In a related vein, plenty of conservative emails appeal to latent racism by inveighing against “politically correct” history, reminding readers that the South’s “secession was legal” and Stonewall Jackson was kind enough to help teach slaves to read (“The Civil War: Reality was different,” 12/11/08.)
Most persuasively, we learn that “if the South had won, we might be able to enjoy holidays in the sunny Southern state of Cuba.” Meddlesome Northern aggressors!
Your Base Are Belong to AARP
But the most striking pattern may be the endless marketing of geriatric products to the Human Events reader list. One email promises to “Slow Your Aging Clock by 50%” (4/29/08) and another offers “8 Easy Heart-Saving Diet Tricks.” I unfortunately deleted many messages that were hawking various contraptions to assist the elderly, but I have received many such sales pitches.
I don’t get emails like this from MoveOn.
The most curious of all may be the following: “Isaac Hayes Killed by a Treadmill” (9/16/08). It had something to do with cholesterol, “heart attack causing hormones,” and supplements that prevent cancer. The overall idea, as with so many health gimmicks, was to ward off the effects of old age without making any effort: “Throw Away Your Jogging Shoes and Beat Heart Disease in Just Minutes a Day.”

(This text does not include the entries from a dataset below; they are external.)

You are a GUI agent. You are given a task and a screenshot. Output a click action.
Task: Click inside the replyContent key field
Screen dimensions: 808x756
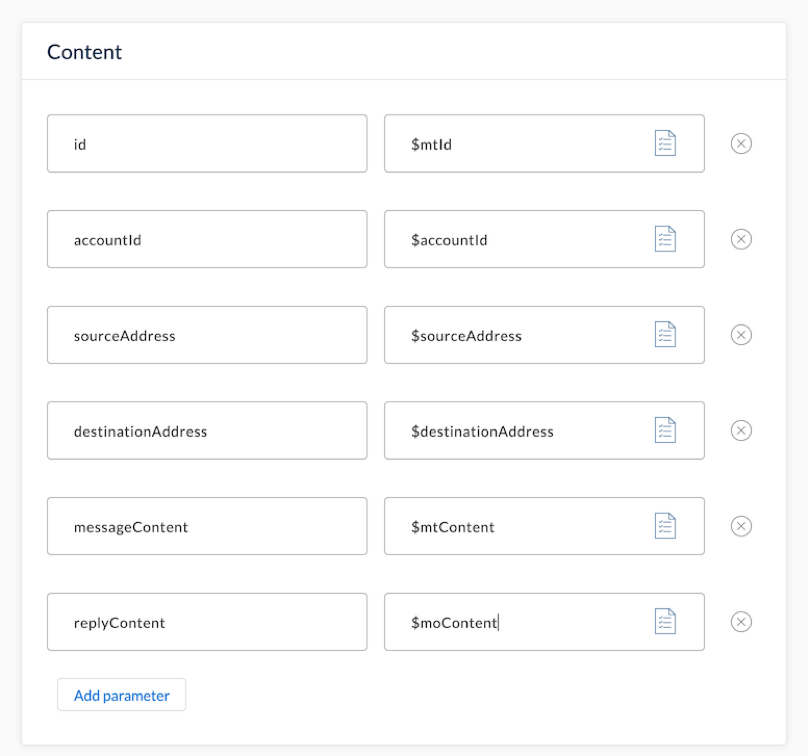click(207, 621)
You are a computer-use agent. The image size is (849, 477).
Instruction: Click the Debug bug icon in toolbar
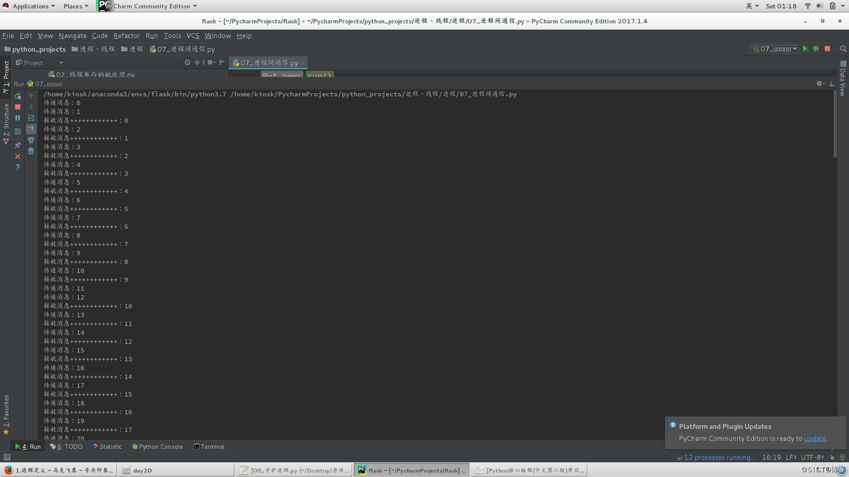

Given that the market research for Human Events clearly skews elderly, you can imagine that Sarah Palin’s “death panels” canard was a big hit. Last August the magazine demanded to know why AARP was “lying” about the healthcare bill’s “euthanasia” policies (8/16/09), and declared “Grandmas and Babies Exterminated by Obama ‘Health’ Care Plan” (8/9/09).

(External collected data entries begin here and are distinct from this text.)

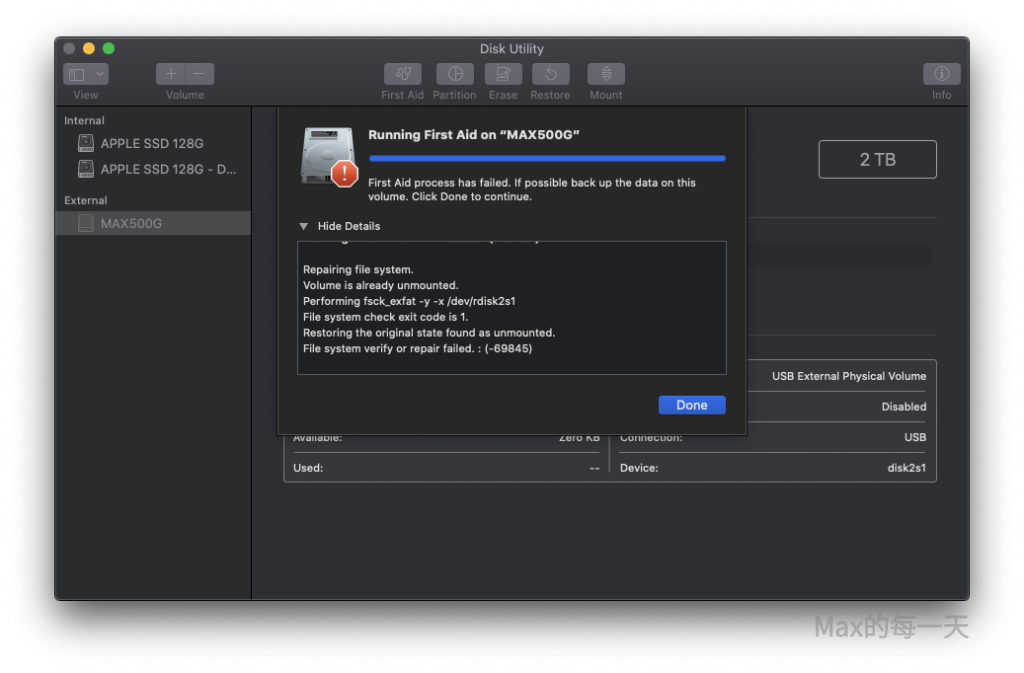Click the Erase toolbar icon
This screenshot has width=1024, height=673.
pos(503,74)
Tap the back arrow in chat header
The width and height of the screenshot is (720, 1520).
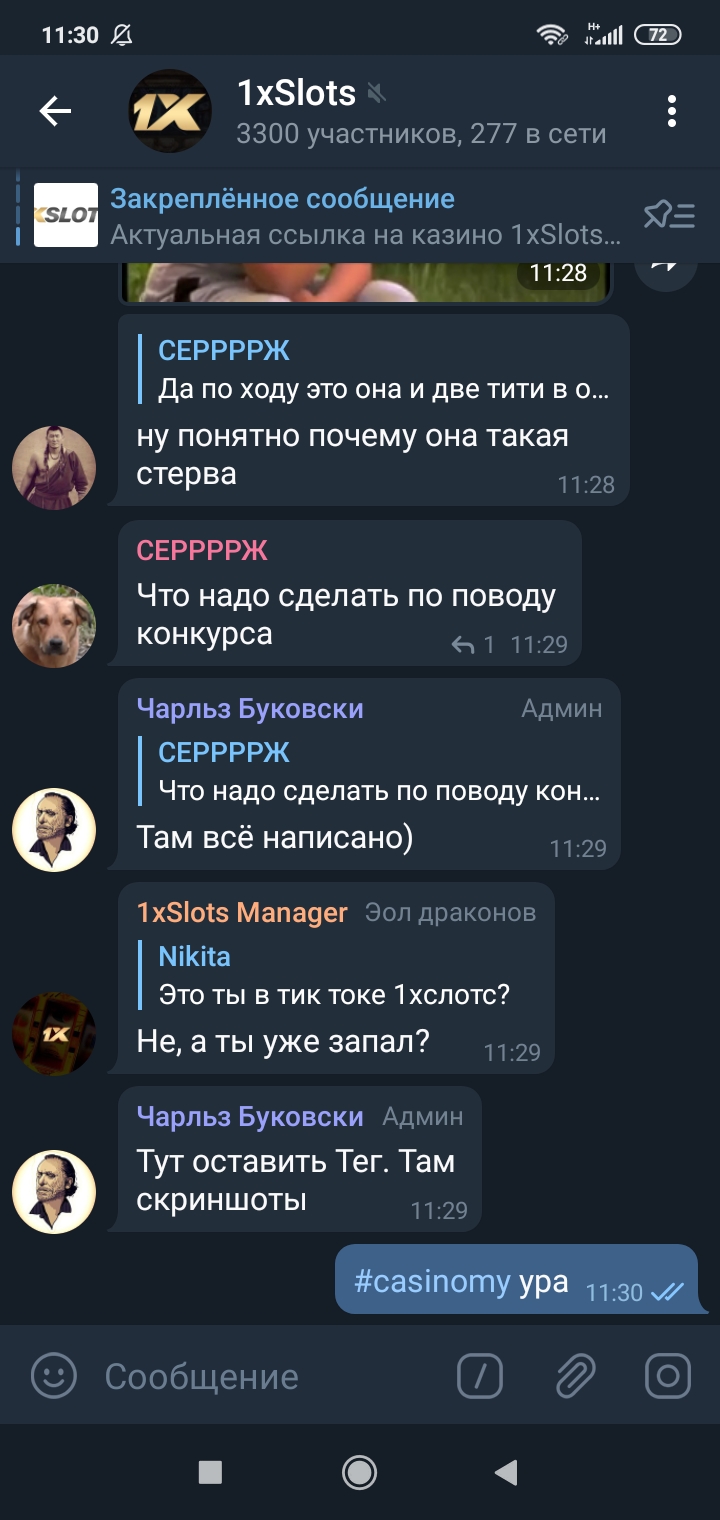pos(55,111)
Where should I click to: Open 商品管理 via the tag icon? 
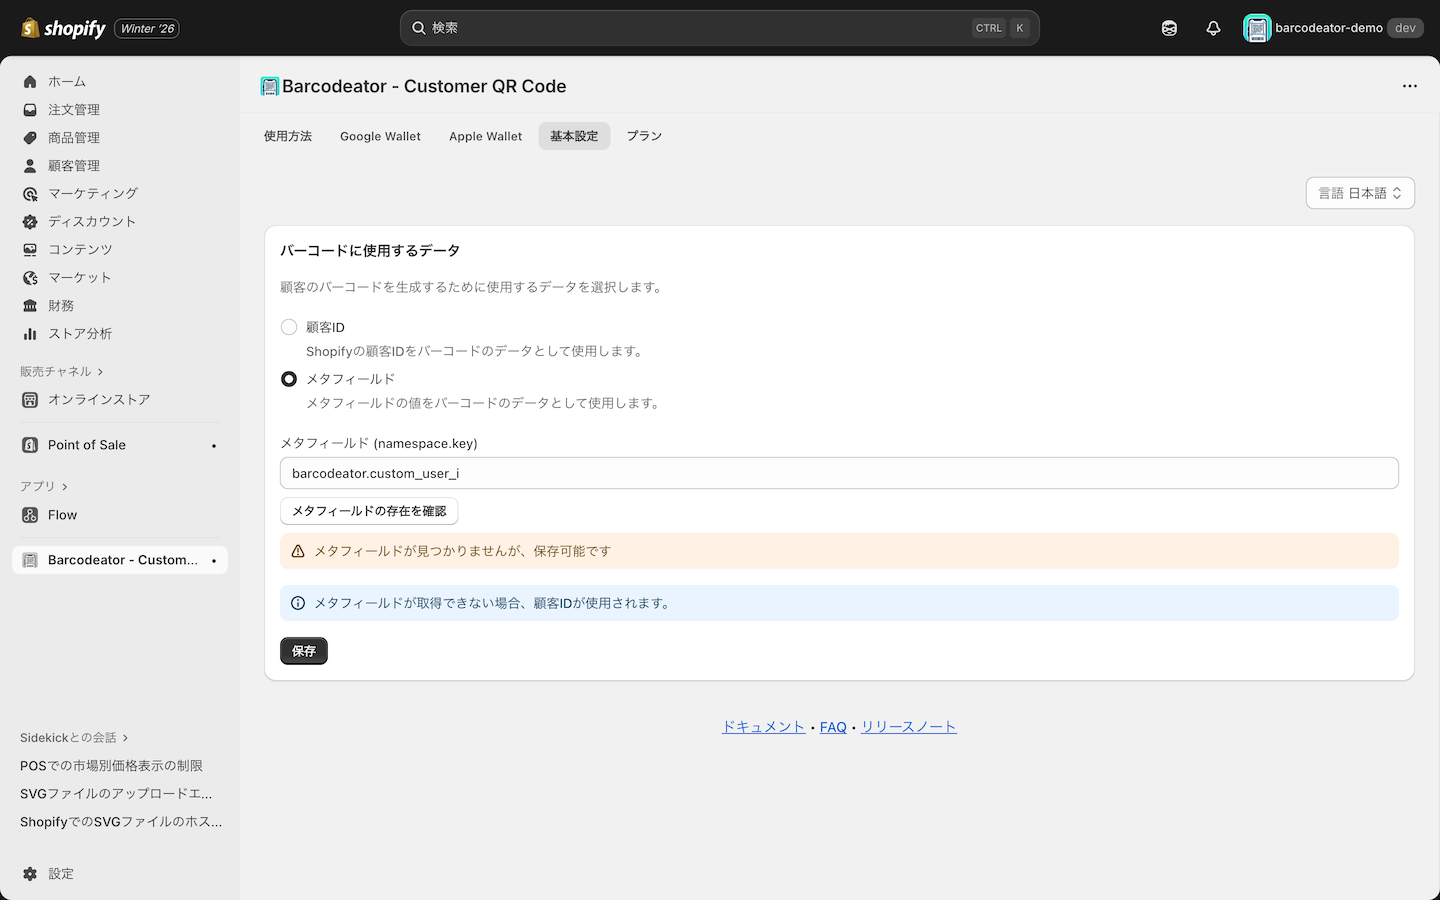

One wonders why the senior citizens’ organization would support a plan that involved killing off its dues-paying members. But that is a conversation for another day.


What do we have, in total? Human Events is hardly the full scope of the Tea Party movement. Surely some evangelicals, Ron Paul libertarians, and small businesspeople are also powering its apocalyptic politics -- people who don’t belong to an arthritic class of terrified white retirees.
But what we do see from an organization that is pushing every angle of Socialist-Muslim-baby-killing racial paranoia is an interesting profile: an elderly person with some money in the stock market, worried that his savings and guns will be confiscated by a ruthless demagogue who sees no Constitutional safeguard that he wouldn’t love to shred.
“Know thine enemy” is a command that the Tea Partiers have taken up with great zest – and a fair amount of imagination. Those of us who believe that the President is not, in fact, a radical dictator would be wise to develop a clearer sense of who our opponents are than the view they have of us.